(Saved entries)
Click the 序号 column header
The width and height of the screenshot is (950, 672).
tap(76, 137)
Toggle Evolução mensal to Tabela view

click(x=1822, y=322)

> Stated task: Gather every line in the records above that contains the word "height" and list those lines.

> Written solution:
The width and height of the screenshot is (950, 672).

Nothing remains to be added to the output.